The invention of childhood innocence
Professor says concept only dates to 19th century, and only applied to whites
When Robin Bernstein was a little girl, she perused textbooks belonging to her mother, who was pursuing a degree in early childhood education.
“Of course I didn’t understand them,” said Bernstein, assistant professor of studies of women, gender, and sexuality, and of history and literature. “But I knew that she was studying a category of people, and that I was in that category. I was very aware of myself as a child. That’s how I first became interested in childhood as an area of knowledge — as a way of thinking about the world.”
Bernstein’s new book, “Racial Innocence: Performing American Childhood in Black and White” (New York University Press), examines the weaving together of childhood, innocence, and race in the late 19th and early 20th centuries, a period that included slavery, Reconstruction, post-Reconstruction disenfranchisement of African Americans, the New Negro Movement, and the early Civil Rights Movement.
“Three hundred years ago, there was no assumption that children were innocent,” said Bernstein. “That idea only became common sense in the United States in the early 19th century. Once the idea of childhood became laminated to the idea of innocence, children could be used strategically in political arguments. Children made these arguments appear to be apolitical, or simply evocations of truth.”
Some people very consciously employed children to gain sympathy for their perspectives. In the influential novel “Uncle Tom’s Cabin,” Harriet Beecher Stowe places Little Eva, an angelic, white child, in a loving relationship with an adult slave.
“The two characters are very tender with each other,” said Bernstein. “This is Stowe’s way of making Uncle Tom seem innocent and, by extension, making abolition itself seem innocent as well.”
Other figures, Bernstein argues, unintentionally affected racial issues in the United States. In 1915, Johnny Gruelle appropriated blackface imagery to create Raggedy Ann. He deliberately chose such imagery not to make a political statement, but to tap into a source of mass appeal. Bernstein traces Raggedy Ann’s blackface minstrel roots back to the 1840s.
“I would argue that this is part of the reason that Raggedy Ann is still popular,” she said. “Not because we consciously perceive blackface imagery, but because blackface imagery is one of the deepest aspects of American popular culture.”

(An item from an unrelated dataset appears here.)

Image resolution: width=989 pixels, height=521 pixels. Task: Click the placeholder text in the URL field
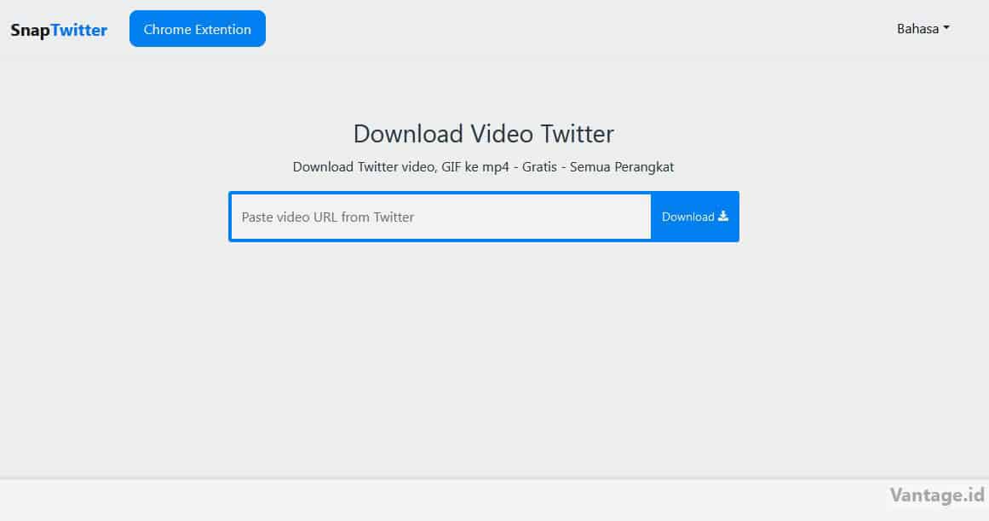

“Ever since innocence entangled with childhood, that connection has always been raced,” said Bernstein. “It was not just any childhood, it was specifically white childhood that was entangled with innocence. This entanglement was a way of excluding non-white children from innocence and from childhood. Popular culture suggested that if they weren’t innocent, then they weren’t children. If they weren’t white, they weren’t innocent.”
In the final chapter of the book, Bernstein looks at how African Americans seized on the idea of childhood innocence and recaptured that notion for black children in the 1920s.
“They fought back against the idea that black children were not children, were not innocent,” she explained. “They seized on this rhetoric and used it for anti-racist projects.”
In her epilogue, Bernstein re-examines the psychological tests conducted in the 1940s by Kenneth and Mamie Clark, which were indirectly cited in the U.S. Supreme Court’s landmark Brown v. Board of Education decision against segregated schools as proof of “psychic harm” arising from societal racism. In these tests, black children were asked a series of questions about brown and pink dolls; most subjects expressed a preference for the pink dolls.
Bernstein both acknowledges and pushes beyond the common critique of the Clark tests, that choice of dolls does not necessarily index self-esteem. The Clarks, she argues, were uncovering racism as knit through dolls for 150 years.
“What their research shows very reliably is preferences in dolls, so I decided to put their tests into the context of the history of dolls. What you see is children having a very sophisticated understanding of standardized practices of play. You see children’s expertise in children’s culture.”
The use of children in political arguments, Bernstein said, continues even today.
“I’m looking at the origins of how the idea of ‘saving the children’ became useful and meaningful. My book ends in the early 20th century, but aspects of what I’m studying absolutely continue. If you want to make a political argument, just add the ‘do it for the children’ rhetoric, and it suddenly becomes a lot more persuasive.”